CONSIGNES:
1 > À partir de l'extrait de procédure, répondez aux questions suivantes :
(a) À quelle date la requête a-t-elle été enregistrée ?
(b) Quel montant d'astreinte par jour de retard le requérant sollicite-t-il ?
(c) À quelle date et à quelle heure la clôture de l'instruction a-t-elle été fixée ?
2 > Relevez dans l'extrait de procédure chacun des articles invoqués, en précisant pour chacun le code ou la convention dont il relève.
3 > D'après l'extrait de procédure, sur quoi le requérant fonde-t-il l'erreur de fait qu'il reproche à la décision portant refus de délai de départ volontaire ?

EXTRAIT SOURCE:
--------------------------------

Procédure devant la cour :
Par une requête, enregistrée le 15 octobre 2020, M. A... B..., représenté par Me Berry, demande à la cour :
1°) d'annuler ce jugement du 17 septembre 2020 en tant qu'il a rejeté le surplus de sa demande ;
2°) d'annuler les décisions du 11 mai 2020 portant obligation de quitter le territoire français sans délai et fixant le pays de destination ;
3°) d'enjoindre à la préfète du Bas-Rhin de lui délivrer un titre de séjour dans un délai de quinze jours à compter de la notification du présent jugement, sous astreinte de 100 euros par jour de retard, à défaut, de réexaminer sa situation et dans l'attente, de lui délivrer une autorisation provisoire de séjour, dans un délai de quinze jours à compter de la notification du jugement, sous astreinte de 100 euros par jour de retard ;
4°) de mettre à la charge de l'Etat une somme de 1 500 euros en application de l'article L. 761-1 du code de justice administrative.
Il soutient que :
Sur la légalité de la décision portant obligation de quitter le territoire français :
- elle est insuffisamment motivée et entachée d'un défaut d'examen préalable et particulier de sa situation ;
- elle méconnaît les stipulations de l'article 8 de la convention européenne de sauvegarde des droits de l'homme et des libertés fondamentales et les dispositions du 7° de l'article L. 313-11 du code de l'entrée et du séjour des étrangers et du droit d'asile ;
- elle est entachée d'une erreur manifeste dans l'appréciation des conséquences sur sa situation personnelle ;
Sur la légalité de la décision portant refus de délai de départ volontaire :
- elle est insuffisamment motivée et entachée d'un défaut d'examen préalable et particulier de sa situation ;
- elle est entachée d'une erreur de fait, la préfète ayant indiqué qu'il n'a engagé aucune démarche administrative afin de régulariser sa situation ;
- elle est entachée d'une erreur manifeste d'appréciation ;
Sur la légalité de la décision fixant le pays de destination :
- elle est insuffisamment motivée ;
- elle méconnaît les stipulations de l'article 3 de la convention européenne de sauvegarde des droits de l'homme et des libertés fondamentales et les dispositions de l'article L. 513-2 du code de l'entrée et du séjour des étrangers et du droit d'asile ;
- elle méconnaît les stipulations de l'article 8 de la convention européenne de sauvegarde des droits de l'homme et des libertés fondamentales.
Par une ordonnance en date du 7 mai 2021, la clôture de l'instruction a été fixée au 9 juin 2021 à 12h00.

--------------------------------

DONNÉES FOURNIES:
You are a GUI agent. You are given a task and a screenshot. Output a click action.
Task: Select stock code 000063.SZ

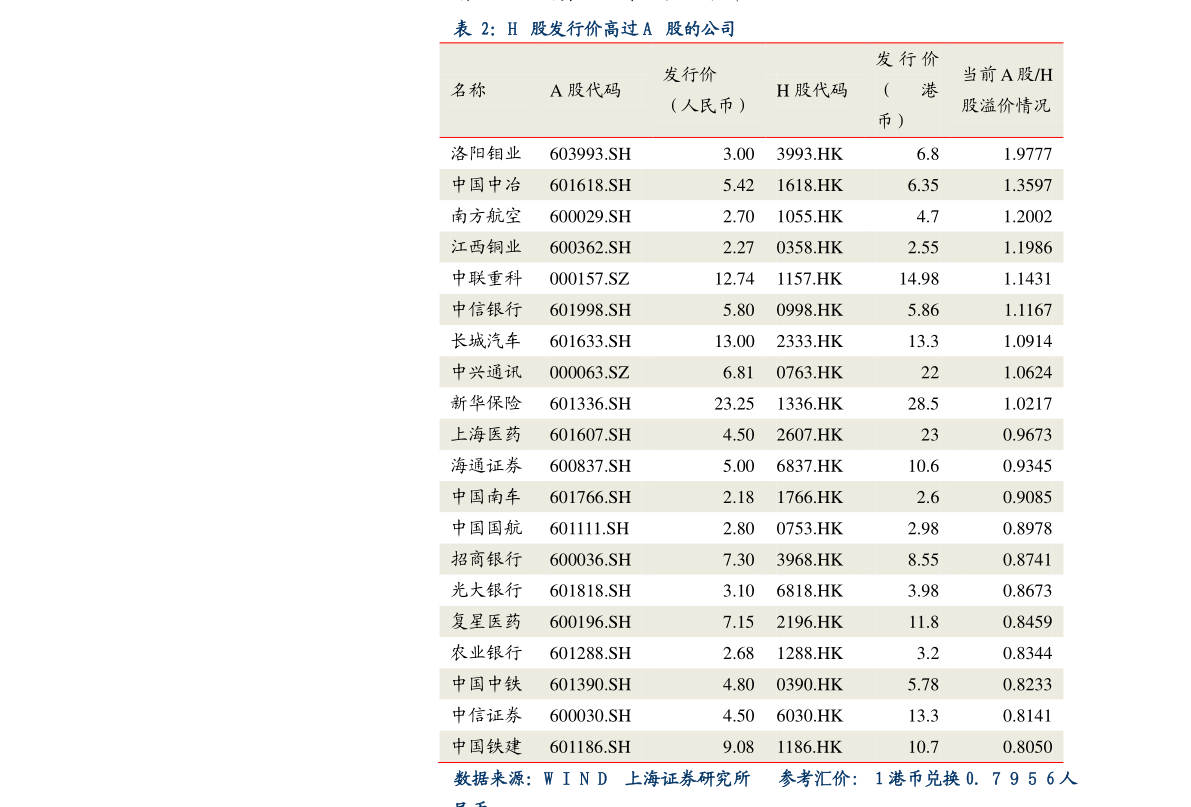tap(589, 372)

--------------------------------

RÉPONSES PAR CONSIGNE:
1 >
(a) Le 15 octobre 2020.
(b) 100 euros par jour de retard.
(c) Le 9 juin 2021 à 12h00.

2 >
- Article L. 761-1 du code de justice administrative
- Article 8 de la convention européenne de sauvegarde des droits de l'homme et des libertés fondamentales
- 7° de l'article L. 313-11 du code de l'entrée et du séjour des étrangers et du droit d'asile
- Article 3 de la convention européenne de sauvegarde des droits de l'homme et des libertés fondamentales
- Article L. 513-2 du code de l'entrée et du séjour des étrangers et du droit d'asile

3 > Le requérant reproche à la préfète d'avoir indiqué qu'il n'avait engagé aucune démarche administrative afin de régulariser sa situation.